Running, Runner, Long Distance, Fitness

Many runners don’t especially care for biking, swimming, or other forms of exercise, but running every day can bring about overuse injuries that necessitate a break from exercise to let your body heal.

Incorporating different types of training activities into your routine program – even when you are healthy and preparing for a significant competition – can reduce your chances of getting injured and may even make you a faster runner.

If you feel unenthusiastic when you see a cross-training day in your workout plan, there are lots of sound explanations to appreciate the range and importance of these essential exercises that are not running, in the same way as you do for your much-loved long run or hill repeats.

If you are new to running, have a penchant for getting injured, feel the effects of getting older, or want to reach a difficult race goal, you can gain from including cross-training into your running routine regularly.

Continue reading to understand what is meant by cross-training, the reasons why it is important, and how runners should do it to get the most out of it.

Cross-Training

Cross-training involves doing different types of workouts and activities that can help enhance performance in your primary sport. As a runner, some other activities to incorporate into your routine are biking, yoga, strength exercises, climbing, and playing soccer. These are all ways of cross-training. If you were a cyclist, you may want to look into walking, hiking, and possibly even running as an alternate form of exercise for your main sport.

Cross-training uses your body and muscles in different ways. When you’re engaging in jogging, you’re performing the same monotonous movements over and over again, utilizing your lower extremities, abdominal muscles, and also your upper limbs in the exact same way. Cross-training helps you switch it up.

Riding a bicycle focuses more on your glutes, calves, quads, and hips. You not only focus on minor muscles that are usually not worked on when running, but also use different and difficult techniques to exercise the more important muscles.

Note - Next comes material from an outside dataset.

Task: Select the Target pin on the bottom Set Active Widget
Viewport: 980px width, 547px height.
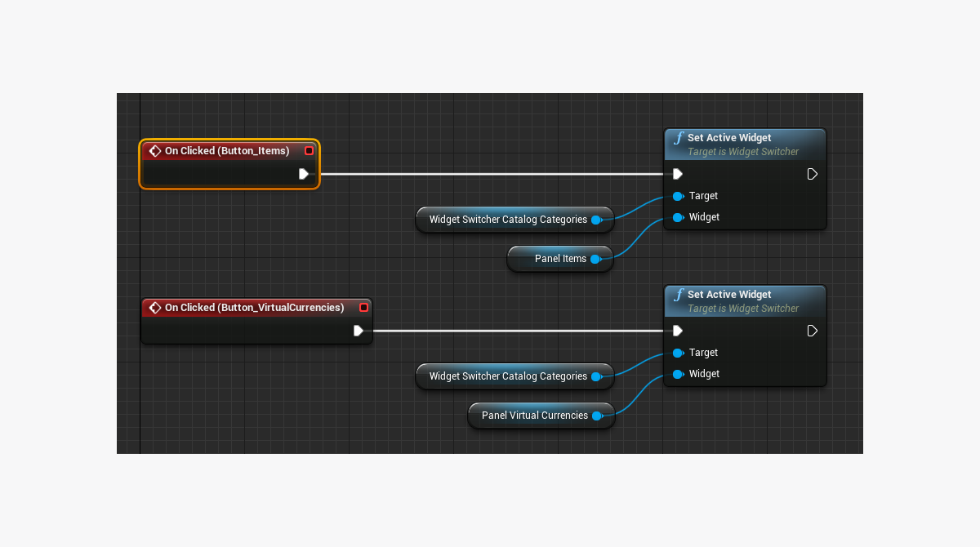Action: 678,353
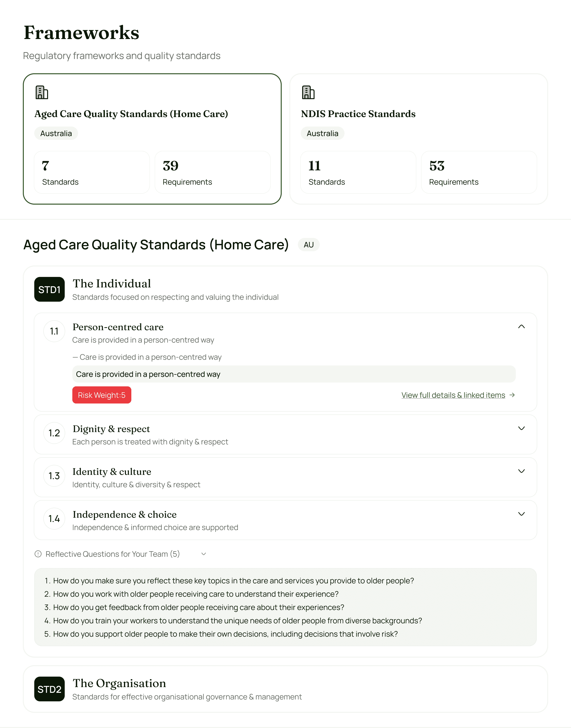
Task: Click the arrow icon after View full details
Action: (512, 395)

Diversify  Your Schedule With a Runner’s Cross-Training Program

Not all forms of cross-training will be effective for runners. A runner’s plan for engaging in activities other than running will focus on certain activities and have a particular timetable.

As an example, you could do your pace run exercise on a Monday and use Tuesday as a cross-training recuperation day with an effortless swim or bicycle ride. You could make Wednesday a day of easy running followed by a strenuous weightlifting routine in the evening.

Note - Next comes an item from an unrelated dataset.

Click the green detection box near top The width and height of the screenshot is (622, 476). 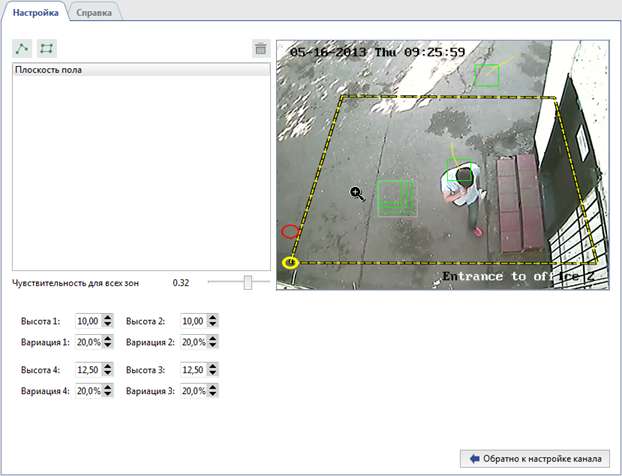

Scheduling a runner’s cross-training can get tricky. Doing it correctly can assist in the healing process, prevent harm, even out muscle discrepancies, and raise your capacity for aerobic exercise.

What Kind of Cross-Training Can Runners Do

Cross-training involves any type of physical activity aside from running, including but not limited to: hiking, walking, cycling, swimming, aqua jogging, rowing, rollerblading, cross-country skiing, weightlifting, yoga, Pilates, dancing, martial arts, boxing, and using elliptical trainers or stair steppers.

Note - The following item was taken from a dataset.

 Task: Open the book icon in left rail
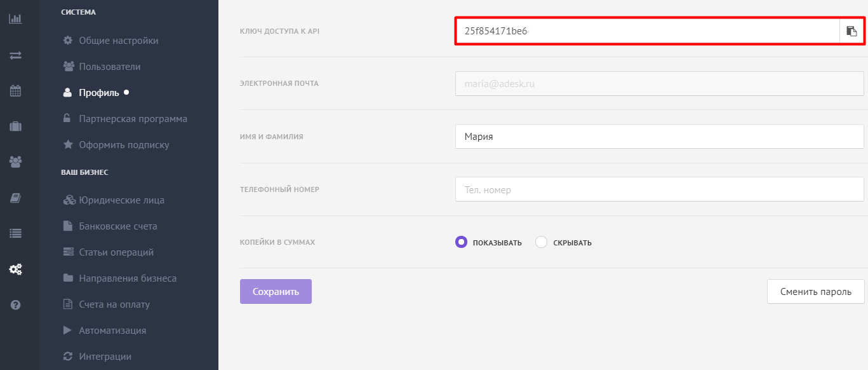pos(15,198)
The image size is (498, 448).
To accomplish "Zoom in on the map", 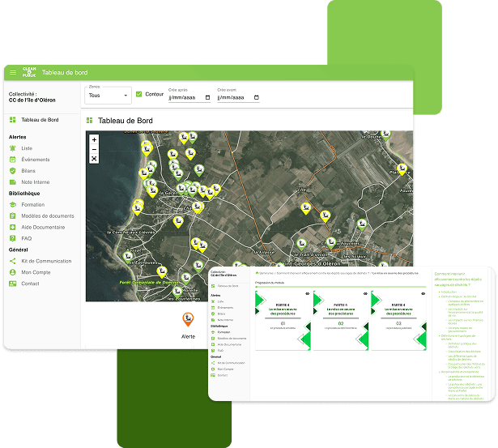I will click(x=94, y=139).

While exercises such as jumping rope or playing basketball can be seen as cross-training, it is usually advised by running instructors and plans that athletes should focus on low-pressure cross-training exercises in order to reduce the tension on the body and to balance the impact of running.

The Best Cross-Training Exercises

It all comes down to what you want to achieve and why when deciding which cross-training exercises are best.

Do you want to make your lower body more powerful so you can move faster? Some of the best cross-training activities for this could be low-speed, high-intensity bike rides, or doing weighted calf raises with dumbbells.

Want to prevent injury and promote long-term health? This could be the ideal way to cross train- by focusing on building core and lower body strength, as well as engaging in low impact pool workouts.

Here are a few universal cross-training exercises we recommend for all runners:

  • Cycling: Cycling is a great way to add low-impact aerobic activities to your weekly volume.
  • Swimming: Swimming helps build back, core, and shoulder strength with a no-impact cardio workout.
  • Weightlifting: Weightlifting builds your primary and secondary running muscles, helping reduce injuries and build explosive speed.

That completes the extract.